Alaïa Summer Fall 25: When Fashion Becomes Cinema

Fashion
September 2, 2025

Now reading: Alaïa Summer Fall 25: When Fashion Becomes Cinema

Paris, black and white, a shoreline stripped bare. Alaïa’s Summer Fall 25 campaign is a film broken into stills, a story captured mid-movement.

Shot entirely outdoors on the raw northern coasts of France, this is the first time the Maison takes its imagery fully into nature, and the result is hauntingly powerful.

Creative director Pieter Mulier, in collaboration with photographer Tyrone Lebon and filmmaker Frank Lebon, crafts a narrative that feels as much about cinema as it does about clothing. The campaign unfolds like fragments of a novel—each frame a chapter, each look a character.

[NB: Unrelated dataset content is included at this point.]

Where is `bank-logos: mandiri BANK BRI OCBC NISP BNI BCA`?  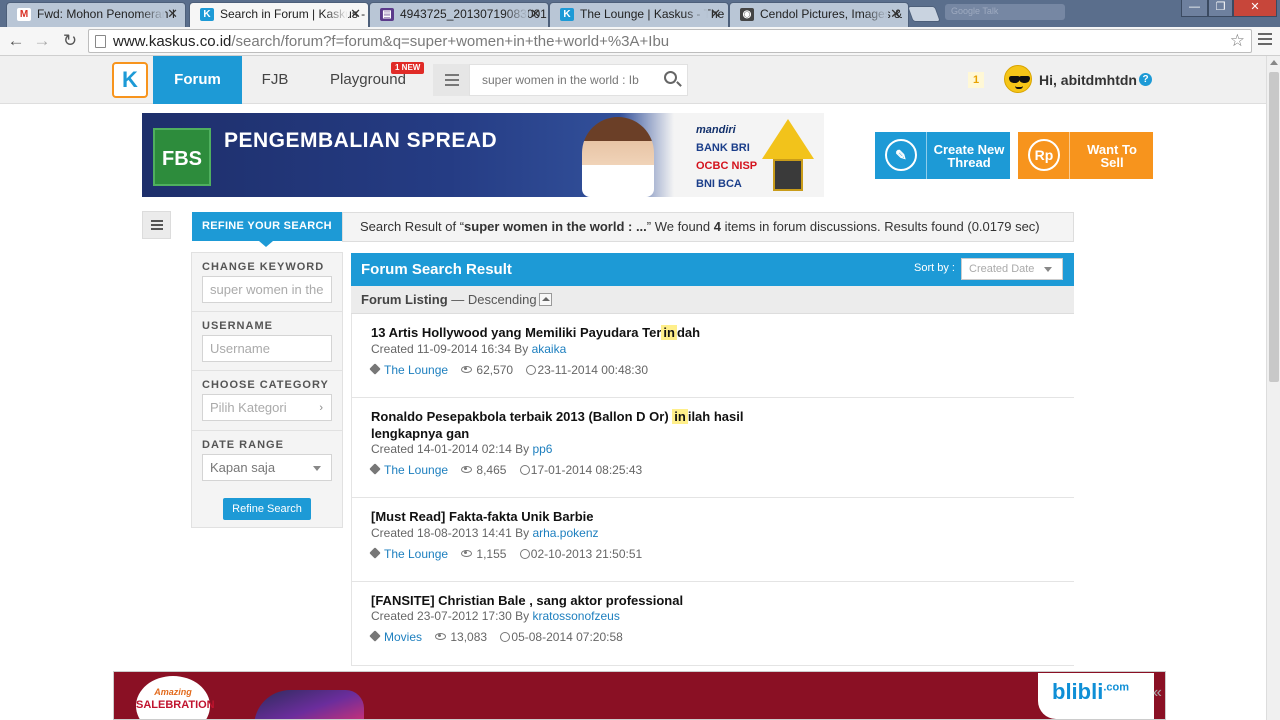 bank-logos: mandiri BANK BRI OCBC NISP BNI BCA is located at coordinates (727, 157).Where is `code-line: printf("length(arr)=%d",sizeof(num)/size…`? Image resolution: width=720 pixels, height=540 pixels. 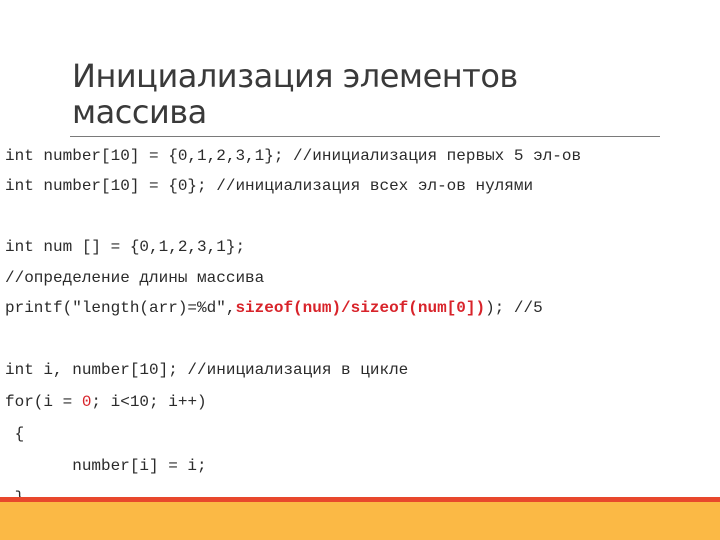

Models Loli Bahia and Nastassia Legrand embody the Alaïa woman with magnetic presence: pure, powerful, raw. At once timeless and contemporary, their hooded silhouettes echo Flemish portraiture while summoning heroines of 19th-century literature and cinematic touchstones from The Piano to Barry Lyndon.

Captured exclusively in black and white, the images rely on stark contrasts—light against shadow, softness against severity, the human figure against vast landscapes. They appear suspended in a geography that is both real and imaginary: Cap Blanc-Nez and Cap Gris-Nez as timeless stages for Alaïa’s visual poetry.

The women do not just inhabit the landscape—they become the landscape, embodying the Maison’s ability to turn body and garment into one uninterrupted gesture.

At its core, this campaign mirrors what Alaïa has always stood for: history reinterpreted, past and present in dialogue, and modern femininity expressed through strength and solitude. The narrative may draw on multiple eras—19th-century heroines, cinematic auteurs, timeless coastlines—but what emerges feels undeniably new.

Profoundly modern, profoundly Alaïa.